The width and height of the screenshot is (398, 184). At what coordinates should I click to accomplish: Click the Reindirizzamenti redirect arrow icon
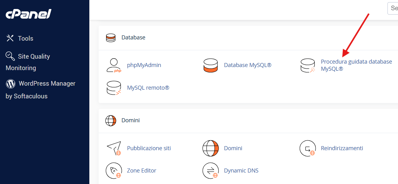tap(307, 148)
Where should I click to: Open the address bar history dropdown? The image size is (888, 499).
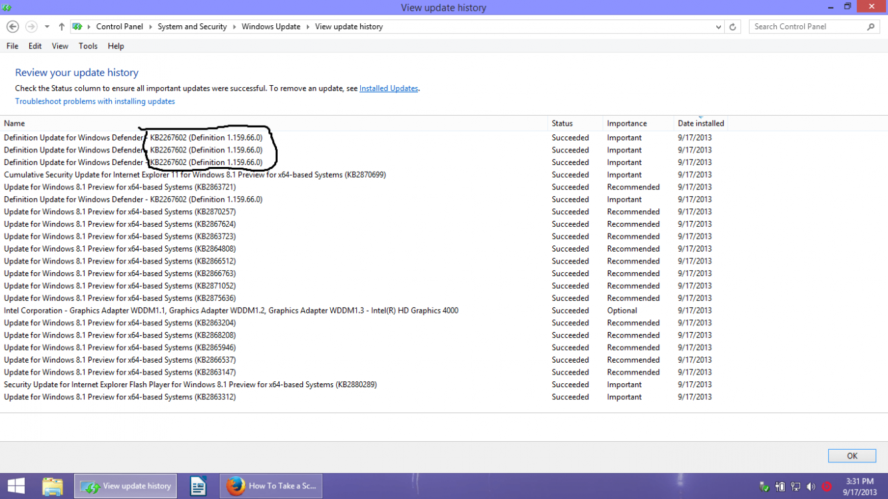coord(718,27)
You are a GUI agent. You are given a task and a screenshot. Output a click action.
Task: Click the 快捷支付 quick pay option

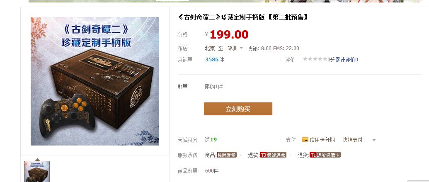pos(352,140)
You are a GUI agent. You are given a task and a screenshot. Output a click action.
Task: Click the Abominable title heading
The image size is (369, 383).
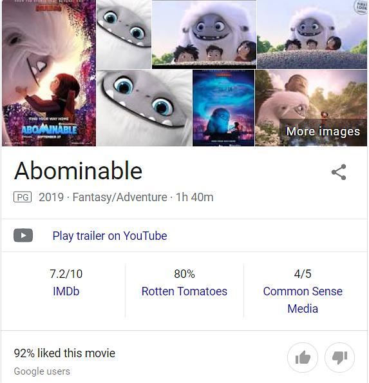point(78,171)
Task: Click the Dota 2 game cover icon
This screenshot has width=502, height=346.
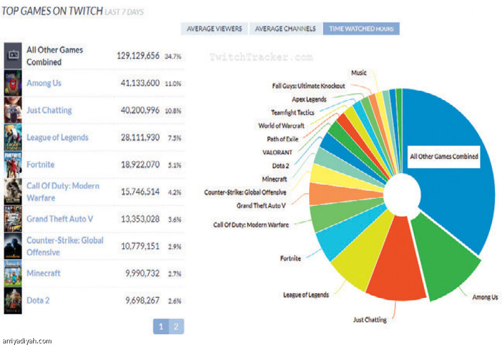Action: point(13,301)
= = = =
Every line of the data should be transcribed exactly. Omit the images.

The width and height of the screenshot is (398, 184). At what coordinates should I click to accomplish: Click the Reindirizzamenti redirect arrow icon
tap(307, 148)
Where should I click to: Open the address bar history dropdown? The image size is (888, 499).
coord(718,27)
You are a GUI agent. You are given a task and a screenshot. Output a click action.
Task: Click the 快捷支付 quick pay option

pos(352,140)
You are a GUI agent. You are given a task and a screenshot. Output a click action.
Task: Click the Abominable title heading
The image size is (369, 383).
point(78,171)
Task: Click the Dota 2 game cover icon
This screenshot has width=502, height=346.
Action: point(13,301)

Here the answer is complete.